» Apply what you read
1 - According to the account of Iran's reform movement, what circumstances let the supreme leader maneuver Ahamdi Nejad into the President's chair? Answer in one to three sentences.
2 - Write the next part of the first-person account of Iran's reform movement, picking up after its final sentence.

» Excerpted text

◇ ◇ ◇

At age 18, I was one of the millions of hopeful Iranians who stood in line to vote for the only presidential candidate who was no longer part of that circle. The nation stunned the regime's leadership on that spring day of 1997. The under dog became the President and the "reform" movement was born. The new supreme leader and his allies in the regime apparatus spent the next eight years blocking all his efforts of change, arresting many of his supporters and shutting down free press. I was one of the many victims of that crackdown. After spending 63 days in solitary confinement at age 20, I left Iran. 

A few year later, when many had also lost hope and the reformist opposition was in political disarray, the supreme leader managed to manoeuvre Ahamdi Nejad into the President's chair. And four years of massive crackdown and scaling back of the limited freedoms began.

◇ ◇ ◇

» Source information
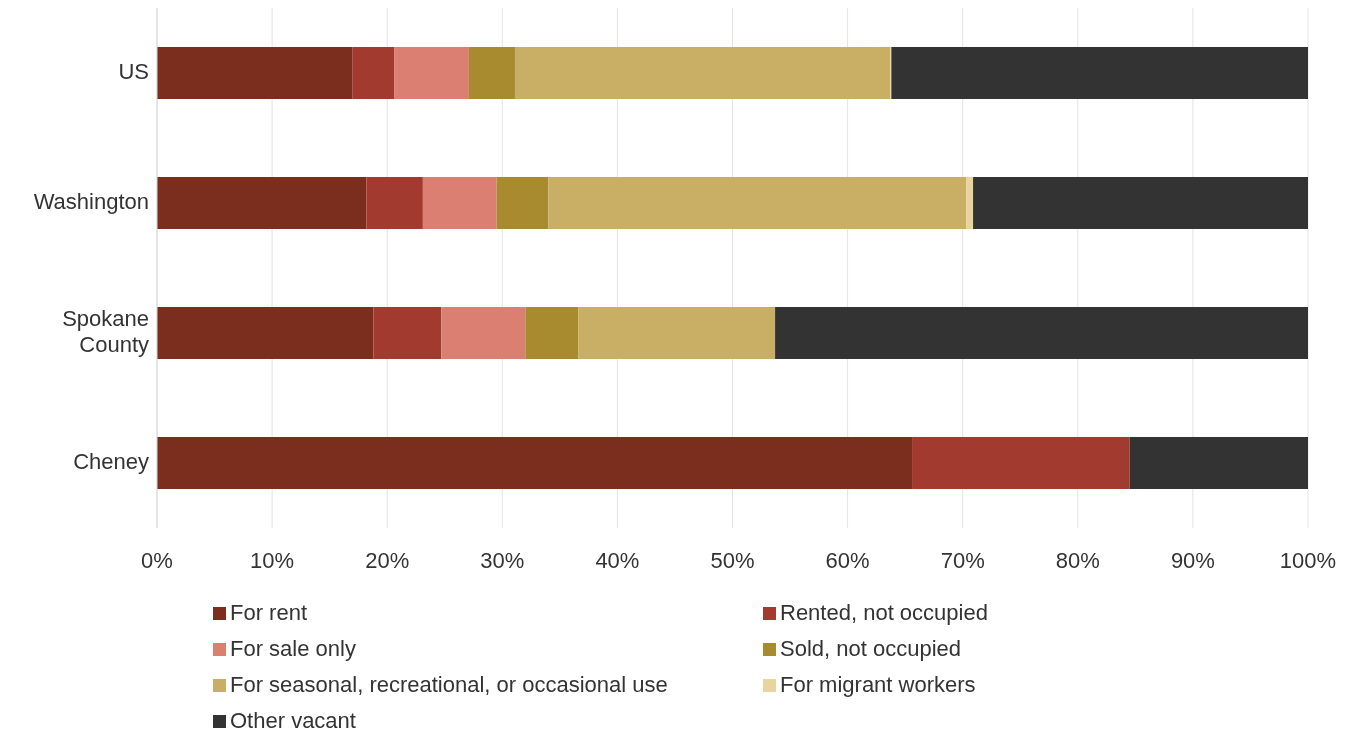 The width and height of the screenshot is (1345, 746). What do you see at coordinates (848, 560) in the screenshot?
I see `x-tick-label: 60%` at bounding box center [848, 560].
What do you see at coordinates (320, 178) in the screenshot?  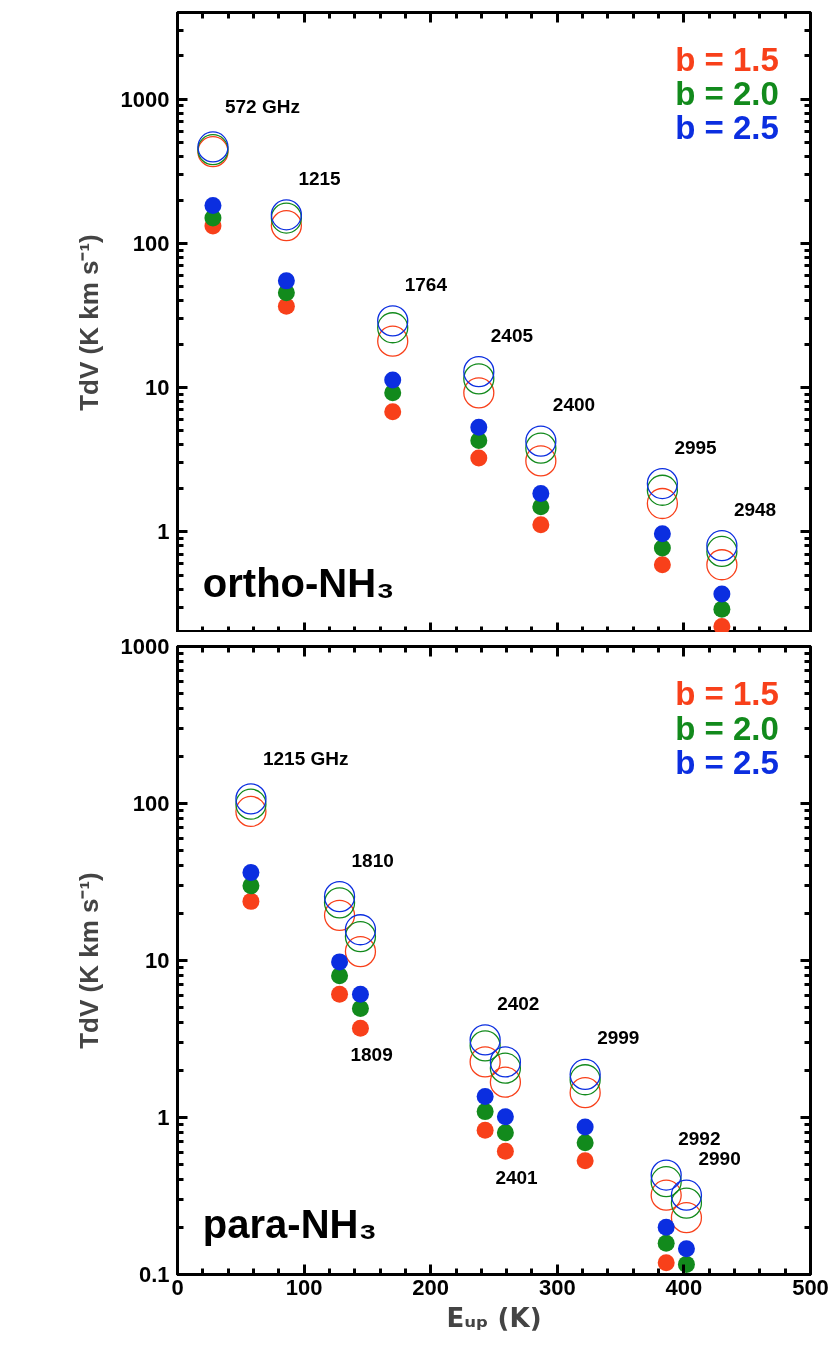 I see `annotation: 1215` at bounding box center [320, 178].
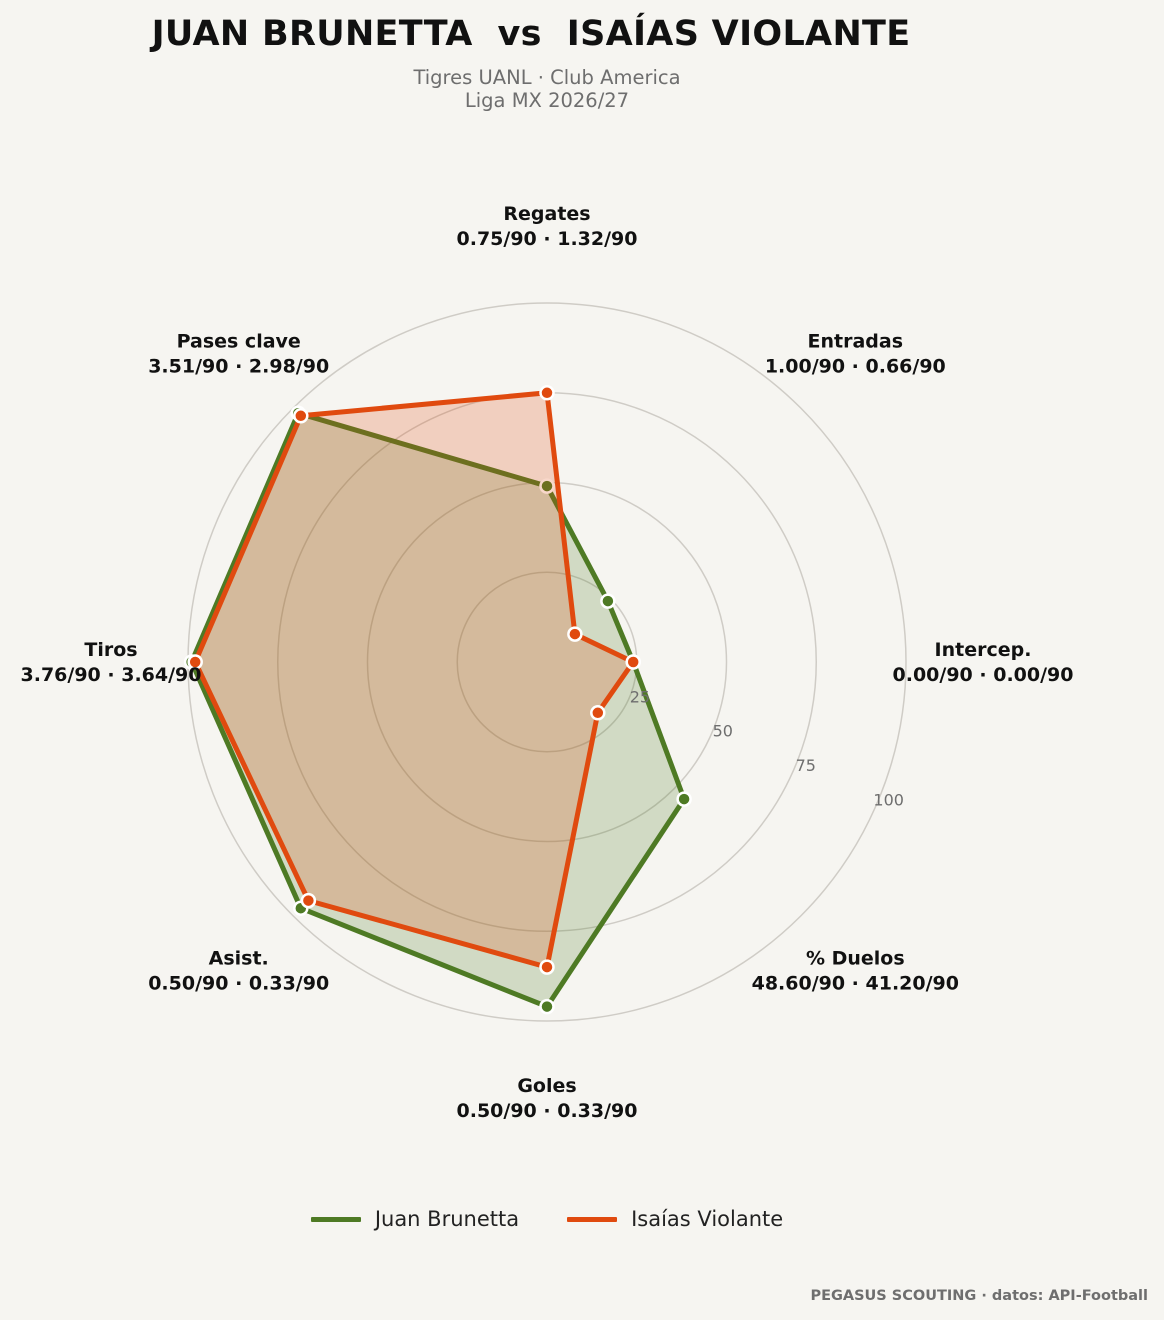 The width and height of the screenshot is (1164, 1320). Describe the element at coordinates (806, 766) in the screenshot. I see `tick-label-3: 75` at that location.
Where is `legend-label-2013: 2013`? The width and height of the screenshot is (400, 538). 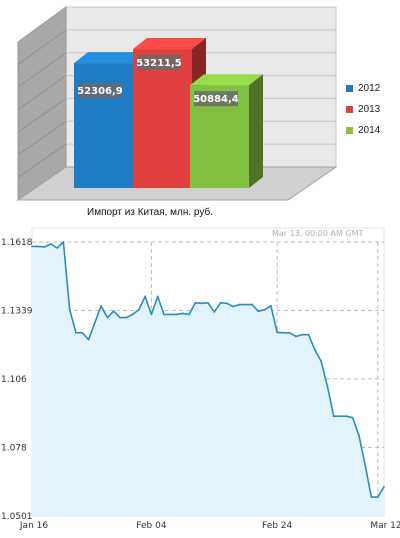 legend-label-2013: 2013 is located at coordinates (370, 110).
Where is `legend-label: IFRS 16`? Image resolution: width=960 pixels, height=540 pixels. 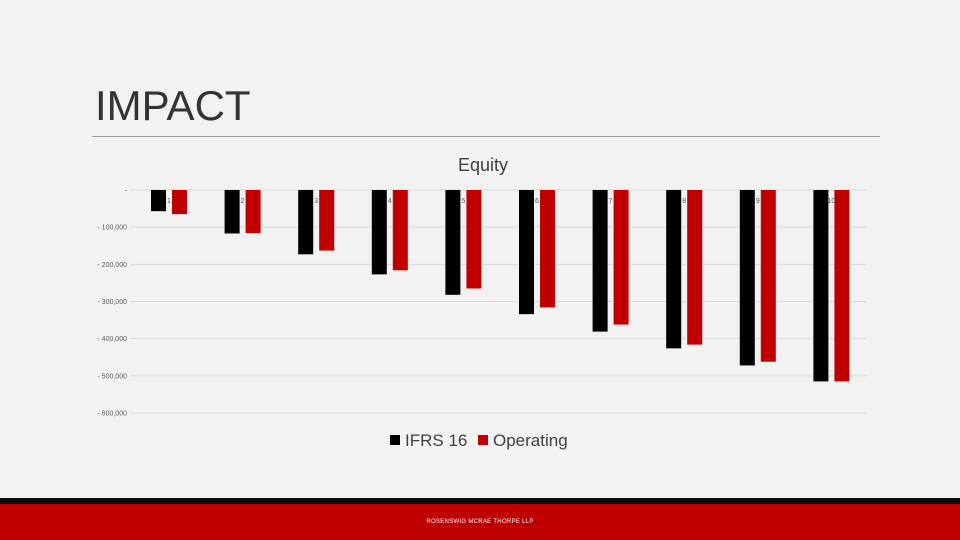
legend-label: IFRS 16 is located at coordinates (436, 440).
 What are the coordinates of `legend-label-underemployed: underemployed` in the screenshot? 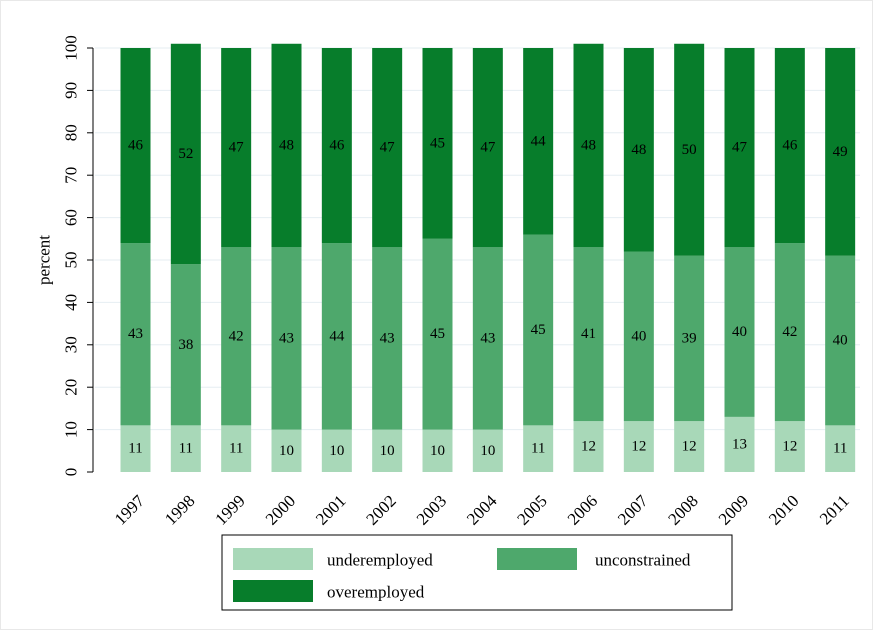 It's located at (380, 560).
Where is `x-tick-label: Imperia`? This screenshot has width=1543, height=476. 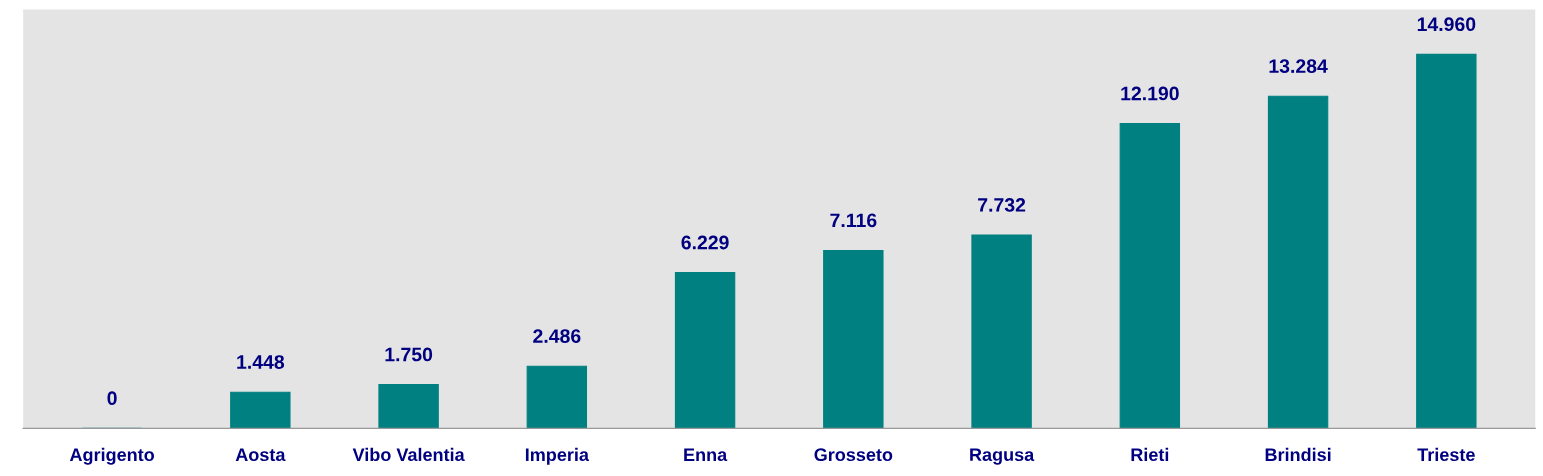 x-tick-label: Imperia is located at coordinates (558, 456).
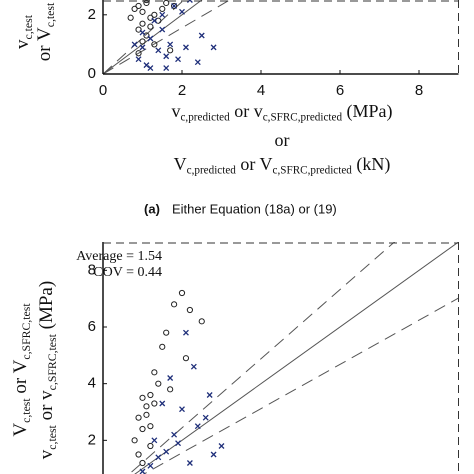 This screenshot has width=474, height=474. What do you see at coordinates (340, 90) in the screenshot?
I see `x-tick-label: 6` at bounding box center [340, 90].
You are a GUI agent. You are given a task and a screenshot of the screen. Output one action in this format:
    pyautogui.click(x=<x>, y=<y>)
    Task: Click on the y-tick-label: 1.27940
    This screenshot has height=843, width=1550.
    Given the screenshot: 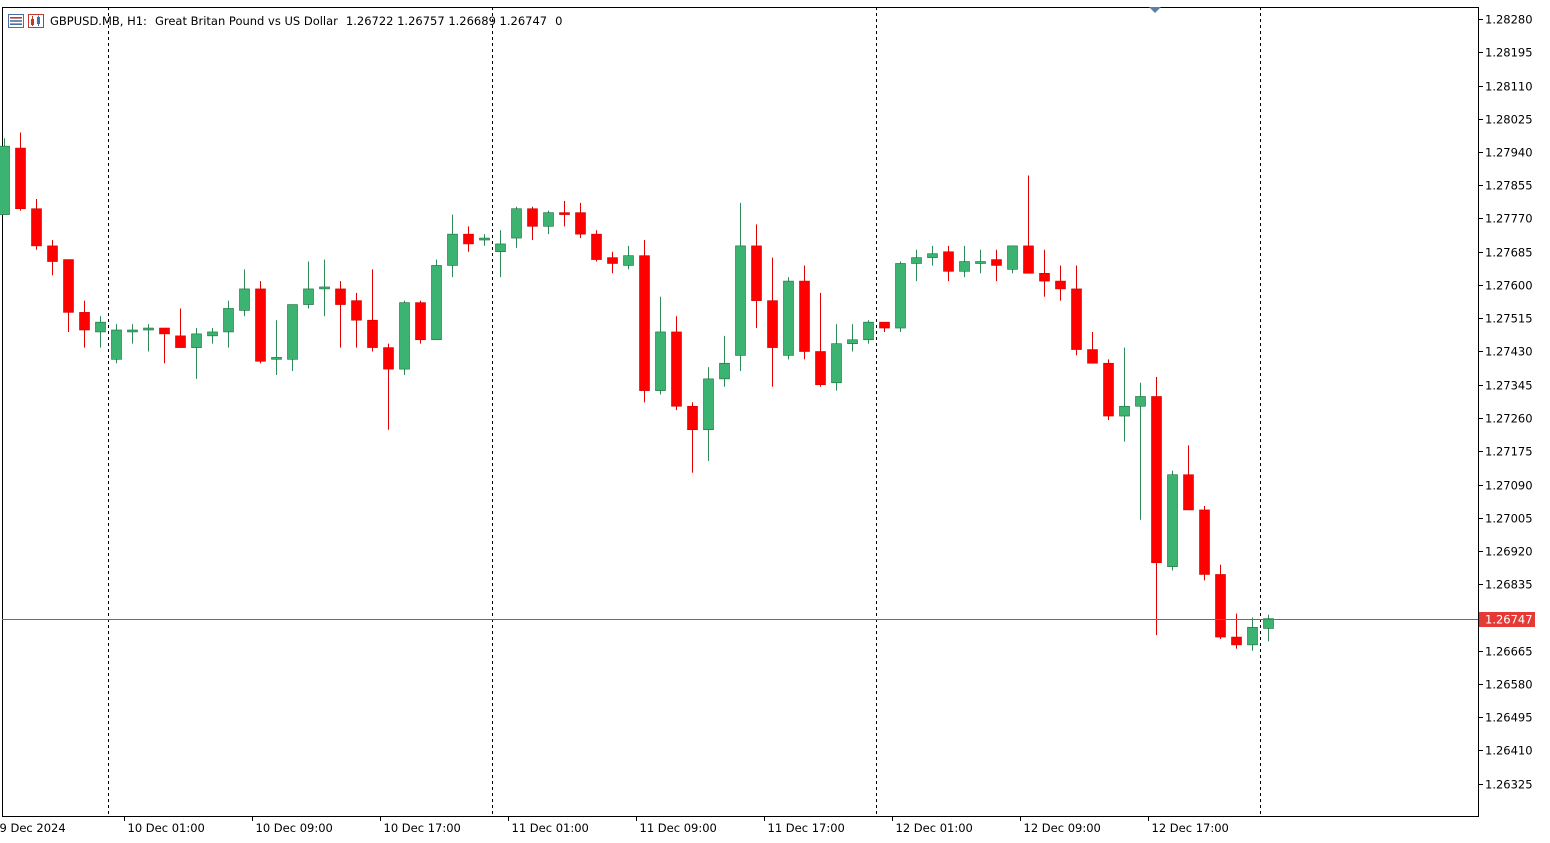 What is the action you would take?
    pyautogui.click(x=1509, y=153)
    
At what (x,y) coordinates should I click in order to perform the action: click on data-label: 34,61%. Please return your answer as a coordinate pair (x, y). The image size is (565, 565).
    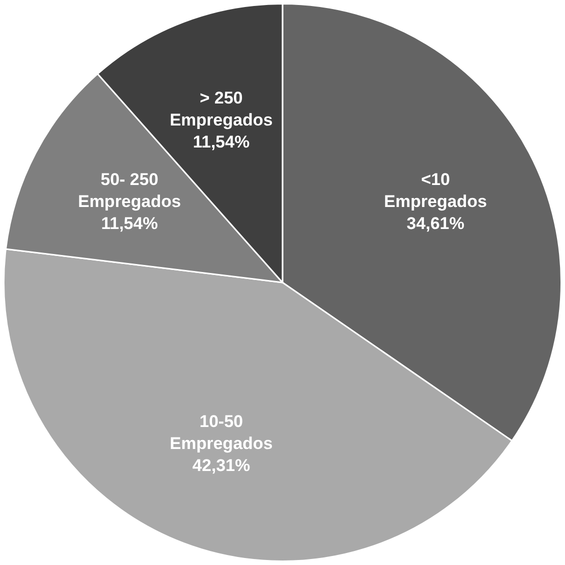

◇ ◇ ◇

» Expected responses
1 - He managed it a few years after the reform-era crackdown, when many people had also lost hope and the reformist opposition was in political disarray.

2 -
When people rose up again to put a stop to it in the election of June of 2009, Ahamdi Nejad and the supreme leader stood firm and went as far as announcing made up and pre determined results that had no correlation with the millions of votes cast.  Such shocking and blunt cheating brought millions of angry young Iranians to the streets and the Green movement was born. The brutality of the regime put an end to the protest.

The story of that suppression was one that pictures exposed better than words could. At the time I was watching these events from Washington DC and as a child of the 1979 revolution, I felt the excitement, the pain and the suffering  of the young women and men in the streets of Tehran with every fiber of my body. 

Yesterday, on the 32nd anniversary of the 1979 revolution and my birthday, I watched the youth of Egypt in awe. They finished what the Green movement couldn't achieve two years ago. It was of course an ironic coincidence to watch Mubarak leave on the same day Shah's regime fell. But contrary to the comparison the supreme leader of Iran drew between the revolution of 1979 and the uprising of the Egyptian people, the two events have little in common beside the date of the of victory.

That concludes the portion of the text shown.